Kentucky budget hit hard by COVID-19 in April and outlook remains gloomy
COVID-19 and a delayed income tax filing deadline are walloping the Kentucky budget.
State budget director John T. Hicks said Wednesday that April revenue receipts for the state’s General Fund, which pays for most state programs, dropped 33.6 percent, or $432.9 million, compared to April last year.
Hicks said April’s Road Fund receipts dropped by 30 percent, or $43.9 million. He said the usage tax from vehicle sales fell by 60.1 percent and motor fuels tax by 11.8 percent.
The budget director put the blame on the coronavirus and moving the income tax filing deadline from April 15 to July 15.
He also painted a gloomy forecast for the budget.
“Looking ahead to the last two months of the fiscal year, the economic consequences of job losses, impacts on businesses and significant curtailment of consumer activity are expected to continue,” said Hicks.

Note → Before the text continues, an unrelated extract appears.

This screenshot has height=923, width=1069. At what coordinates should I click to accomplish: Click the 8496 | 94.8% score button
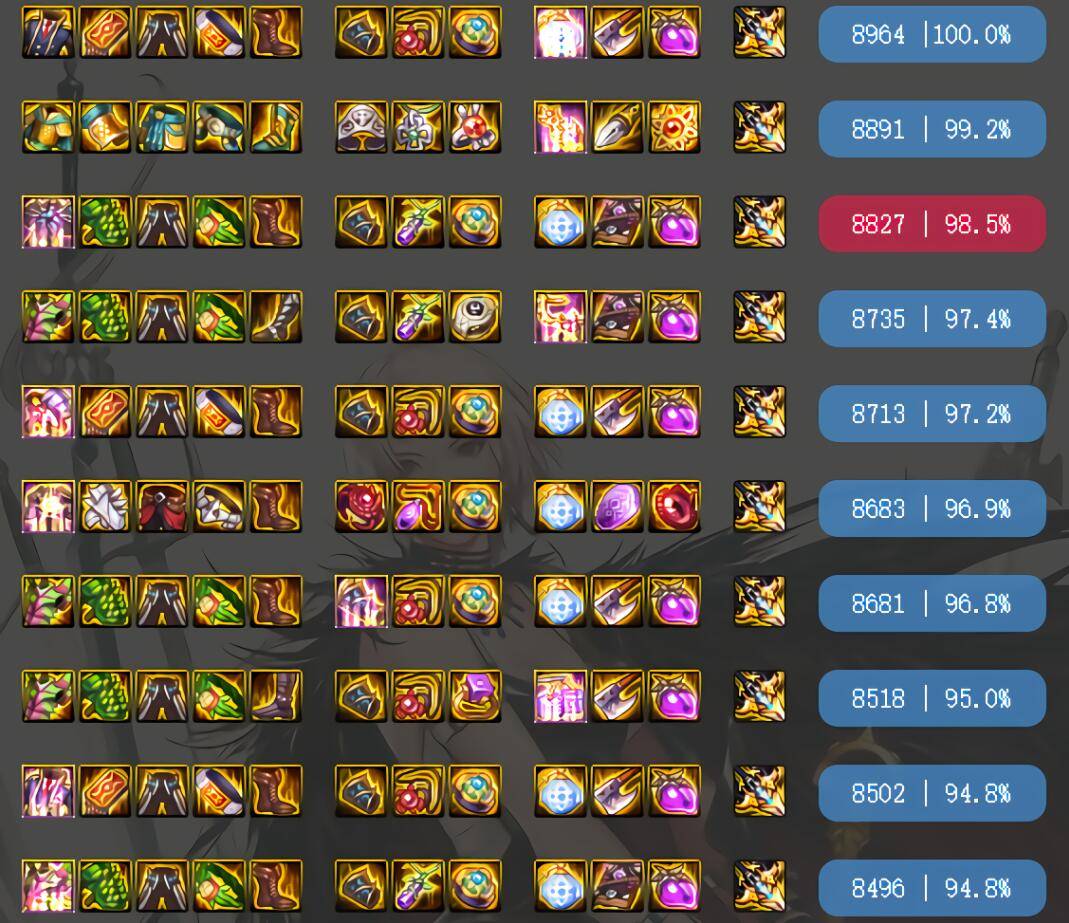931,888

He said the Consensus Forecasting Group, made up of independent economists, will revise the official revenue estimates for the General and Road funds later this month.
“The new estimate will guide the actions of the governor in balancing the current year’s budget,” he said. The Kentucky Constitution requires a balanced state budget.
Hicks recently released an unofficial General Fund revenue estimate that called for a revenue shortfall this fiscal year of between $318.7 million and $495.7 million.
Hicks said nearly 90 percent of the April decline was from individual and corporate income taxes.
Total revenue for the month was $857 million, compared to about $1.29 billion in April 2019.
The state has taken in 1.2 percent less than expected for the first 10 months of this fiscal year, which began last July 1, said Hicks.
“The economy has been hit hard by policies necessary to limit the spread of the virus and to save lives,” he said in a release. “The decline in individual income tax receipts was also greatly influenced by the movement of the tax filing deadline.”
Withholding income tax receipts and sales tax receipts are most indicative of the effects of the economic conditions, declining by 7.5 percent and 6.4 percent, respectively, he said.